'The Weather man' is not an easy film to explain and that is good thing because this says something about its uniqueness. It employs the services of big name stars (Nicolas Cage and Michael Caine), strong studio backing and a director with a string of popular blockbusters to his credit (Gore Verbinski) but the product is distinctively intimate and takes time to develop itself and really flesh out its offbeat characters. This is probably the best example of a commercial film released with indie aspirations.
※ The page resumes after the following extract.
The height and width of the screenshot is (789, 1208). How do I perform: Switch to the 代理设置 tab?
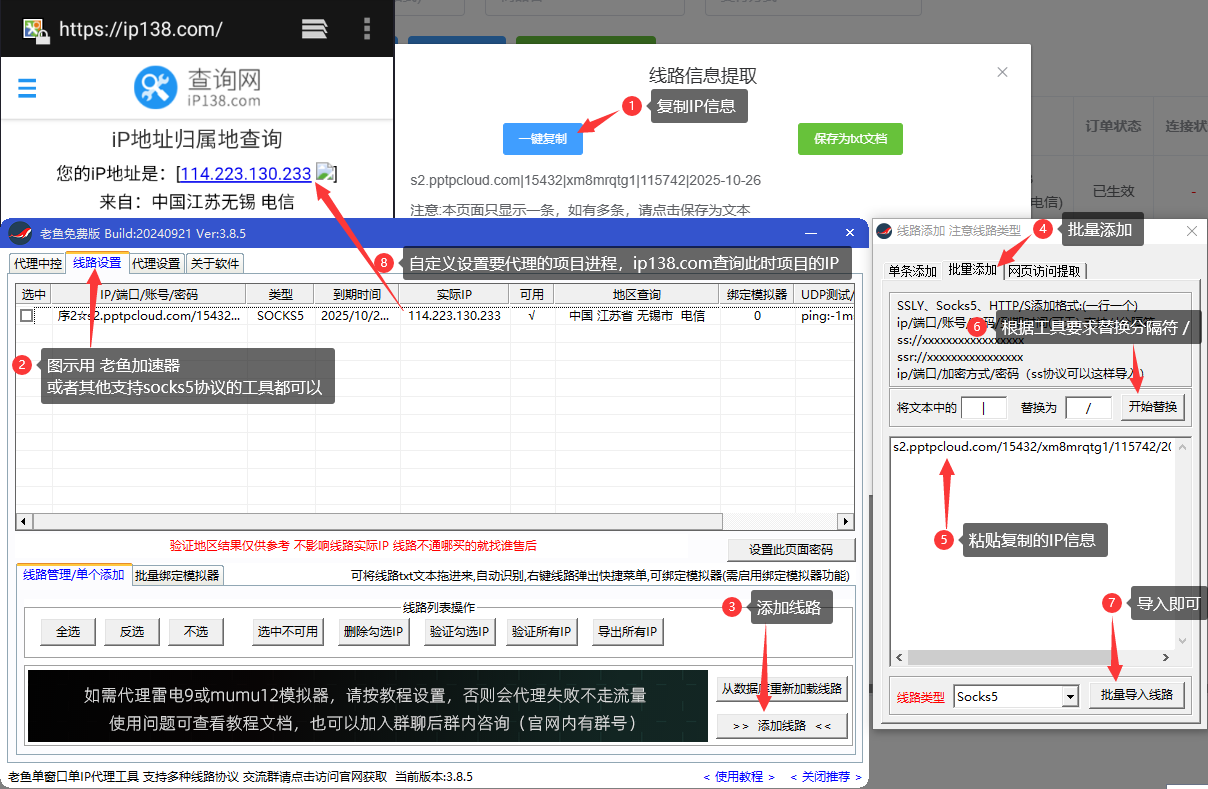coord(156,263)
At its core, 'The Weather man' is also a message film but the message is conveyed a bit too obviously, almost in a pontificating manner, which is perhaps its only failing. The best indications of this are provided by a string of recurring scenes that become a successful running joke throughout the film about David Spritz (Nicolas Cage), the eponymous Weather man, who becomes the target of random attacks by passer-by's feeling compelled to throw half eaten burgers, shakes et al at the semi celebrity walking down the street. These random segments themselves are amusing, if not hilarious, but they are deconstructed much later in the film in a self scathing monologue by David, for the benefit of the audience - just in case we missed the implied analogy of people perceiving David's television screen time equivalent to junk food.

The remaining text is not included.